UN TESTIMONIO ESPECIAL
Por: José Enrique Collazo
Les cuento una historia real y patética que nos muestra «hasta dónde es capaz de llegar una madre para intentar salvar la vida de su hija.»
A mediados de los sesenta, en el portal o en el último banco de la iglesia del Carmen podía verse a una señora alta, gruesa, de piel negra; su rostro era despejado y no expresaba sufrimiento. Siempre vestía con tela de saco de yute debido a una promesa. Pedía limosna casi todos los días y cuando descansaba tranquila en el último banco del templo, si alguien entraba, extendía su mano sin hablar.
Así pasaron los meses. Un día la saludé, ella sonriente devolvió el saludo y me sorprendí pues me preguntó por mi padre y mi esposa. Ellos le daban siempre una limosna, yo nunca lo había hecho, así me dijo. La mujer mostraba un rostro alegre y gozoso, lo cual era curioso. Su imagen venía a ratos a mi mente diciéndome: esta mujer es diferente, qué razones tiene para pedir. Me intrigaba su personalidad.
Una tarde llegué temprano, la vi en el banco y le pregunté:
¿Puedo sentarme a conversar con usted? Ella sonriente se secó el sudor de la frente y asintió con un gesto. Algo tímido le pregunté sin rodeos: Morena, tú no
tienes necesidad de pedir limosna…¿por qué lo haces, por una promesa?

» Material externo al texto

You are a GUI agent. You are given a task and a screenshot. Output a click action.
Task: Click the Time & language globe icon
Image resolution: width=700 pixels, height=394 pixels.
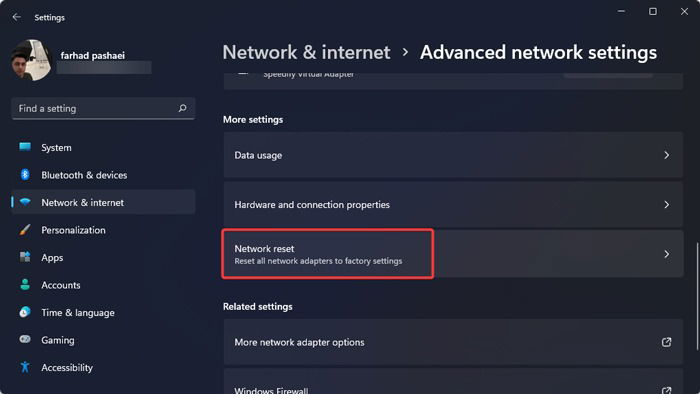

Ella me miró algo agitada, cogió aire y con soltura dijo:
Mira blanco, tú sabes mucho, tú conoces a las personas, pero ustedes son gente buena, te voy a contar mi secreto con una condición, solo se lo puedes contar a tu familia.
Después de prometerle que guardaría el secreto a otras personas, la miré sonriente y le dije:
Puedes contarlo si lo deseas; si no lo haces me levanto.
Entonces, vi unas lágrimas en los ojos de esta mujer curtida y esperé a que expresara su emoción. Se repuso y comenzó el relato.
Mira, mi’jo: Yo hice esta promesa al milagroso san Lázaro, el de las muletas, porque a los pocos meses de nacida mi hija sufrió un grave enfermedad. Estuvo semanas entre la vida y la muerte. Fui al Rincón de rodillas y le dije al santo: ¡Viejo Lázaro, salva a mi hija, si se salva yo pediré limosna hasta que ella cumpla los 21 años (mayoría de edad en esos tiempos) y te traeré todos los días 17 lo que recoja!
El relato de esta madre me emocionó. No sabía qué decirle. Ella me ayudó y me dijo:
Mira, faltan unos pocos meses. Yo acabaré de pagar mi promesa de tantos años, iré al Rincón y le diré al santo: de ahora en adelante no pediré limosna pero vendré todos los 17 a traerte flores y encenderte una vela porque te estoy muy agradecida.
Le di un beso grande en uno de sus amplios cachetes. Ella me puso una mano en el hombro diciendo:
¡Que Dios y la Virgen te bendigan!
A partir de ese momento siempre le daba algo y nos reíamos de nuestra complicidad pero un buen día desapareció. Un tiempo después trajo a su hija que ya tenía 21 años. La muchacha me comentó que nadie en casa quería que su madre pidiera limosnas. Me quedé sin palabras y cogiendo aire atiné a decirle:
Ello te enseña hasta dónde es capaz de llegar una madre. Ella se merece todo el respeto, toda gratitud y toda admiración.
Se marcharon, nunca más las volví a ver.